■ **Task to complete**
Show me each line of the listing below where the word "pixel" appears.

■ **Data provided**
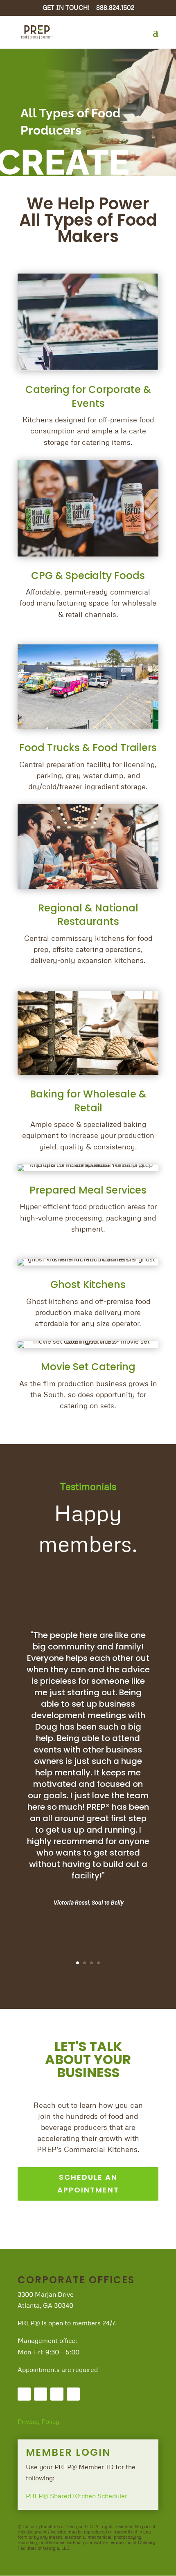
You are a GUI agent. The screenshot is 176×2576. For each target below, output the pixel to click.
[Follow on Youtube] (73, 2394)
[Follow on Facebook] (24, 2394)
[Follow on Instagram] (56, 2394)
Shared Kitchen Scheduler (88, 2496)
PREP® (38, 2496)
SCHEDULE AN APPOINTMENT (88, 2183)
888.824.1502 (115, 7)
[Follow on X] (40, 2394)
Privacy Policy (38, 2421)
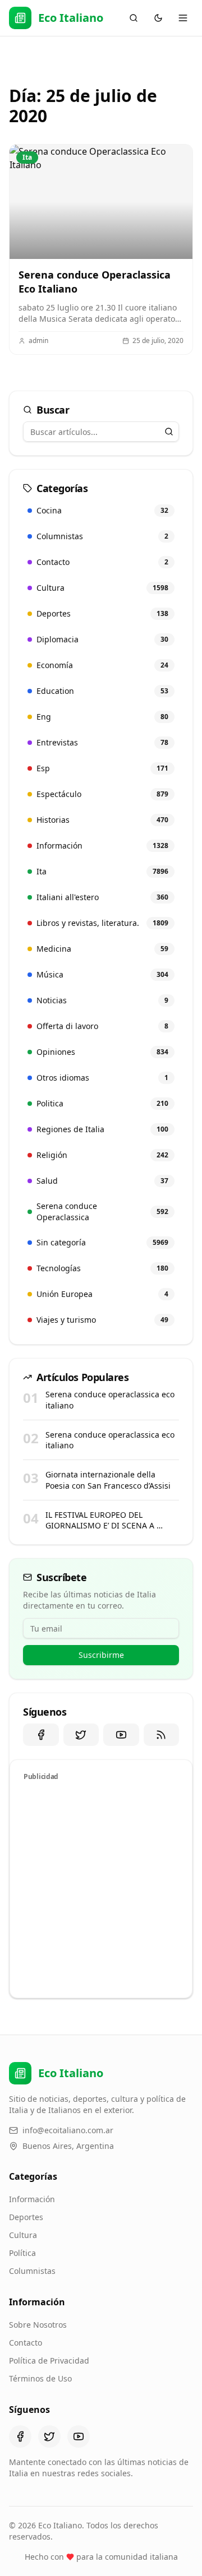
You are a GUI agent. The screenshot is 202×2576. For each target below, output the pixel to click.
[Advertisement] (101, 1888)
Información (32, 2199)
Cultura (23, 2235)
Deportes (26, 2217)
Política (22, 2253)
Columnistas (32, 2270)
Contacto (25, 2342)
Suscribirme (101, 1655)
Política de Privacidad (49, 2360)
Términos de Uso (40, 2378)
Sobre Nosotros (38, 2324)
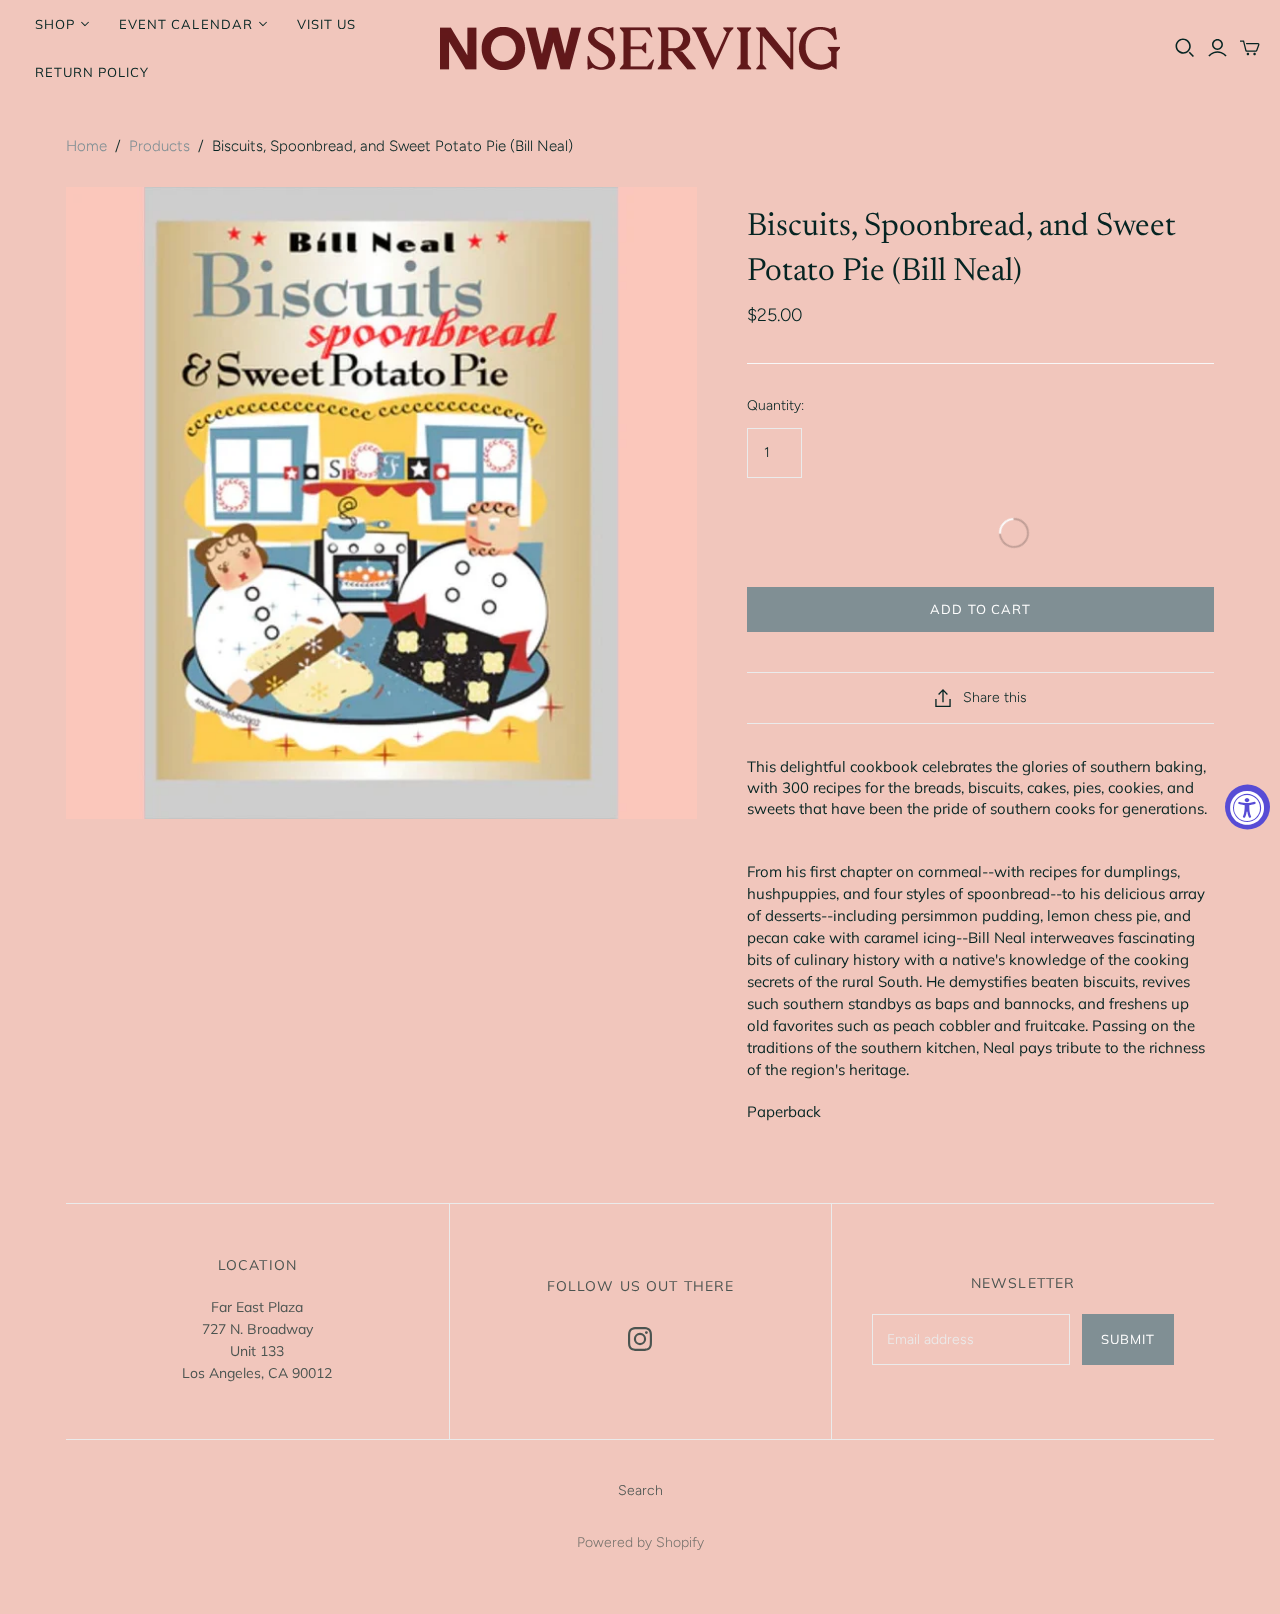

■ **Written answer**
You are a GUI agent. The screenshot is 176×2576. For each target below, output the pixel to click.
You are a GUI agent. The screenshot is 202×2576. For each target below, output the pixel to click.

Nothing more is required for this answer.